A CNN correspondent needled spokesman Josh Earnest Wednesday on President Barack Obama's double standard when it comes to equalizing America's salary gender gap for women who work in the White House.
"It keeps coming up repeatedly that the metric the White House cites for there being a gap nationwide is also there at the White House," CNN's White House reporter Michelle Kosinski said before Earnest interrupted her.
Story continues below video.
"Just a factual point before we continue this: the statistic that's cited about the country is about 77 cents on the dollar, and I think the White House was 88 cents on the dollar," Earnest replied, according to a transcript and video of the chilly exchange
posted by Real Clear Politics.
"So the White House is doing appreciably better than the country as a whole probably, but we still have more work ot do at the White House. There are a lot of ways to evaluate pay equity, right?"
But Kosinski followed up, asking if the White House should be using averages to examine the pay gap, to which Earnest shot back:
"I think there are a variety of measures to try to get at whether or not workers are receiving equal pay for equal work. You can look at whether individuals who hold the same title make the same salary. That's certainly the case at the White House."
Earnest cited Dan Pfieffer being paid the same salary the president's senior advisor Valerie Jarrett is paid.
"So there is equal pay for equal work that is demonstrated here at the White House," he asserted. "I point out that of all of the departments here at the White House, 22 different departments, more than half of them are run by women. We have women in senior positions who are being paid in line with those senior positions."

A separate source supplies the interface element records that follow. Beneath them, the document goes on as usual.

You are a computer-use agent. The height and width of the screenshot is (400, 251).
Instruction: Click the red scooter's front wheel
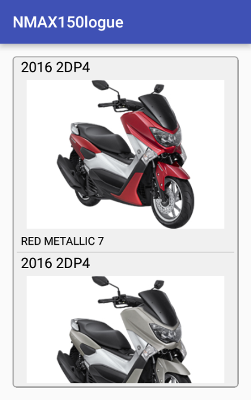coord(172,202)
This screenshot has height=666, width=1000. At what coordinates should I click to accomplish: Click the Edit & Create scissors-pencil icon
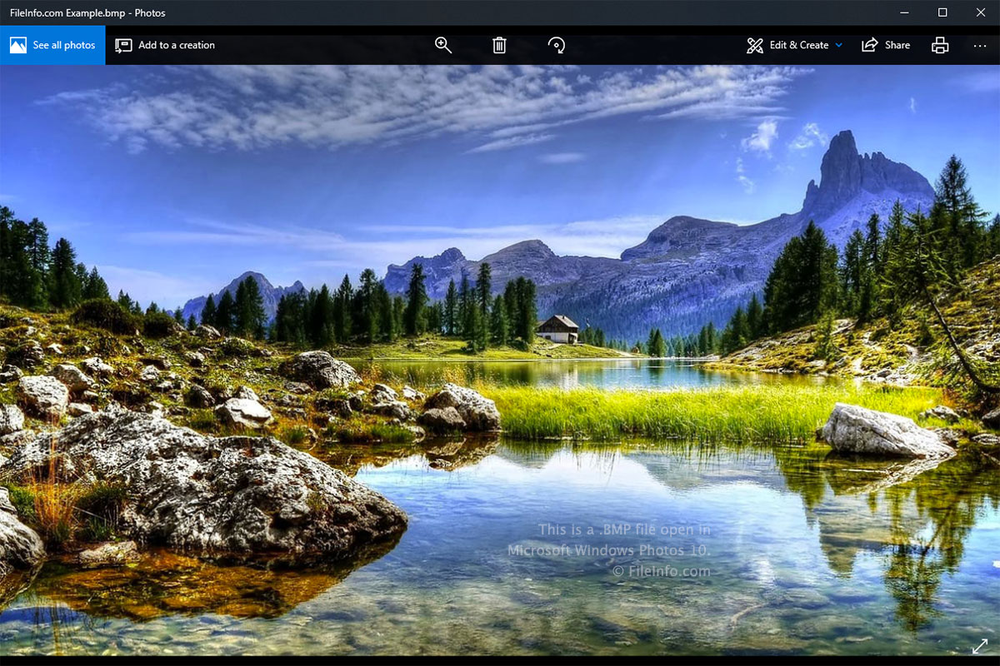tap(755, 45)
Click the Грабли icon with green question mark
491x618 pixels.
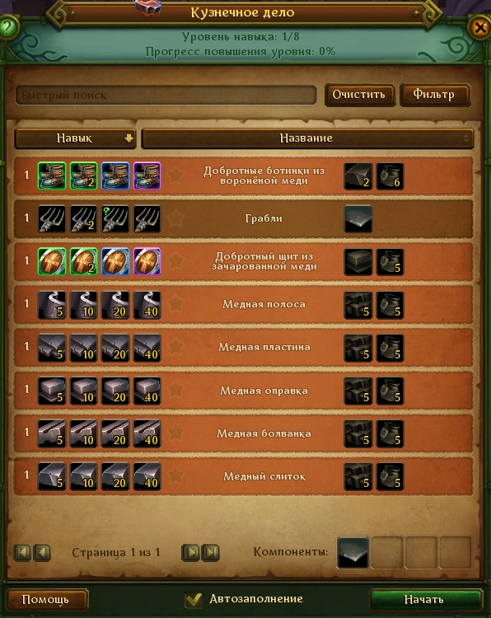tap(115, 218)
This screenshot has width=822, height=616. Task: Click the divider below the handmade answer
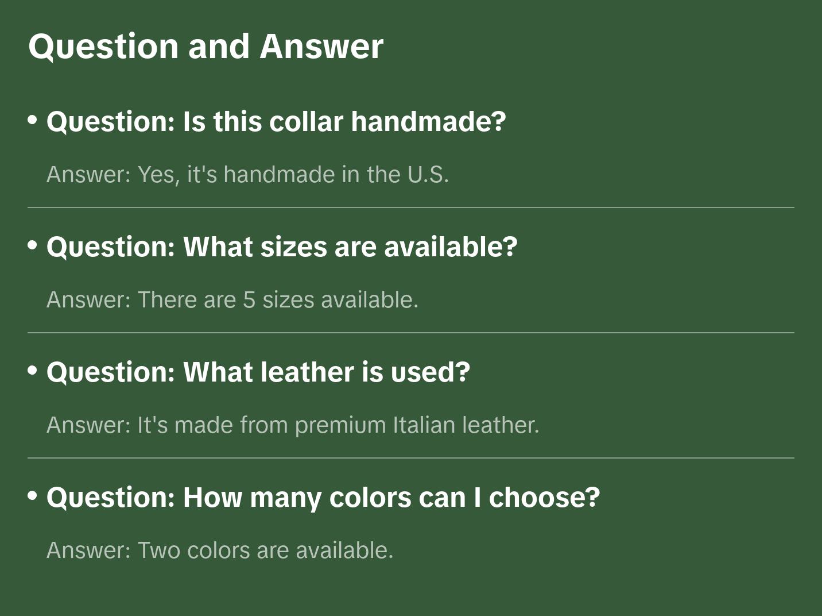coord(411,207)
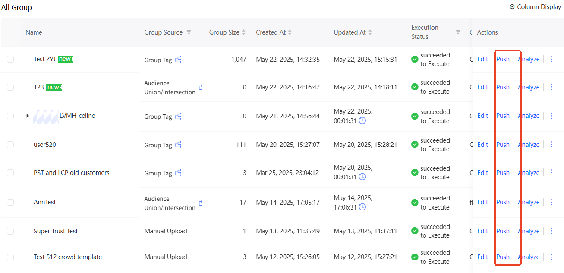
Task: Click the Execution Status filter icon
Action: pos(458,32)
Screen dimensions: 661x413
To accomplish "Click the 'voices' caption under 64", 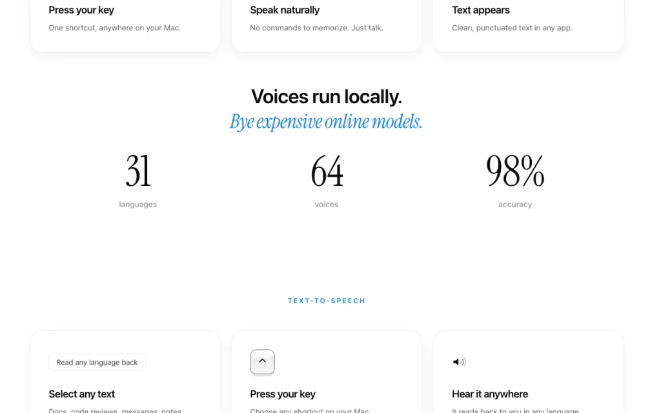I will pyautogui.click(x=326, y=205).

According to data released Tuesday, the average man working at the White House earns $88,600, while the average woman earns $78,400, a 13 percent gap.

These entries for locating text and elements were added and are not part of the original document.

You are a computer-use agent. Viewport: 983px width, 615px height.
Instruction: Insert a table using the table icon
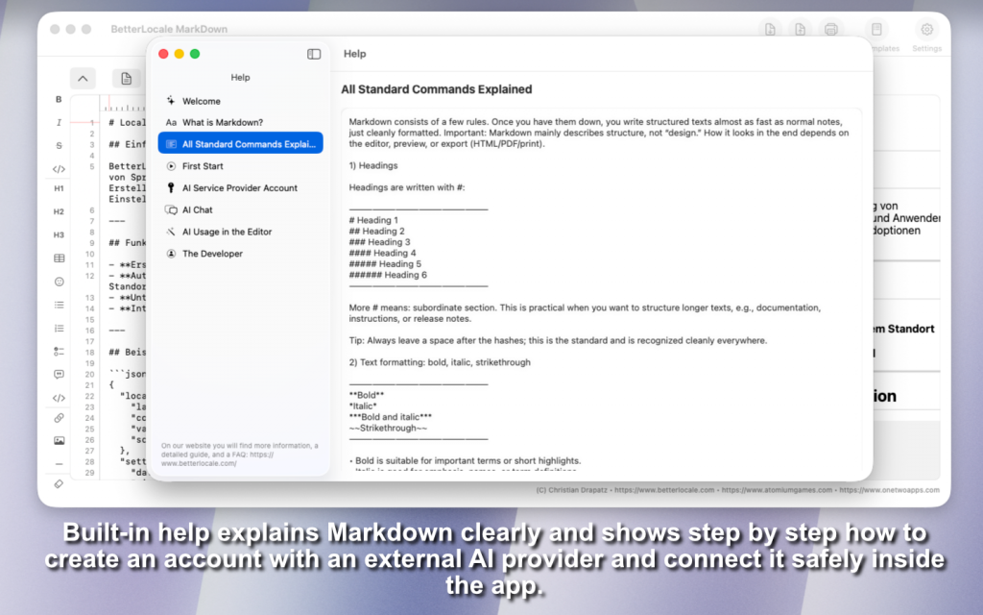pos(59,258)
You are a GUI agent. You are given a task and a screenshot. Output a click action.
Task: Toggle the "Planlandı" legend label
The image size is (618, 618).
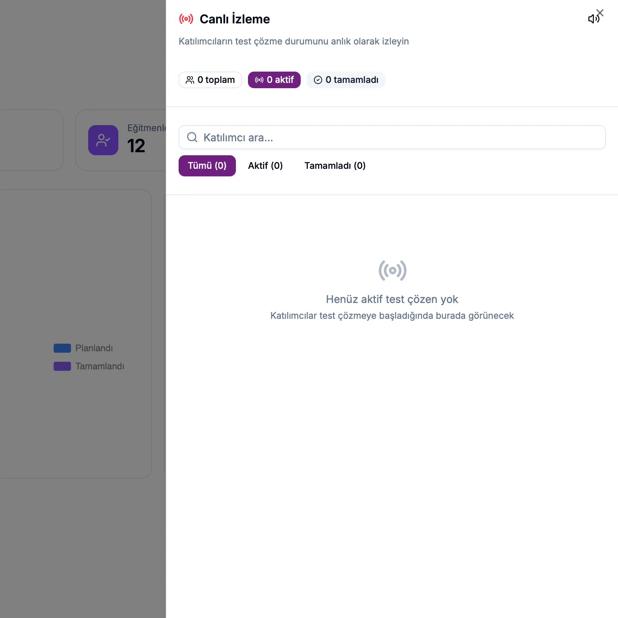(x=94, y=348)
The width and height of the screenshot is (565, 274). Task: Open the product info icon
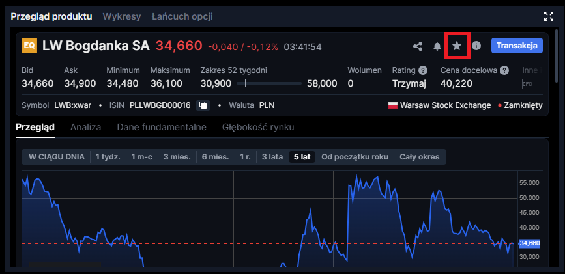click(476, 46)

The gap hasn't changed since 2009, when Obama began his second term.
The president has made pay equity one of his primary agendas, pushing for a raise in the minimum wage, and advocating for increased equal-pay opportunities for women.
"This is not a women's issue, this is a family issue," Obama said
last month in a speech in Pittsburgh.
"Women now bring in close to half of all income, and there are a whole lot of families out there where the woman is the primary breadwinner."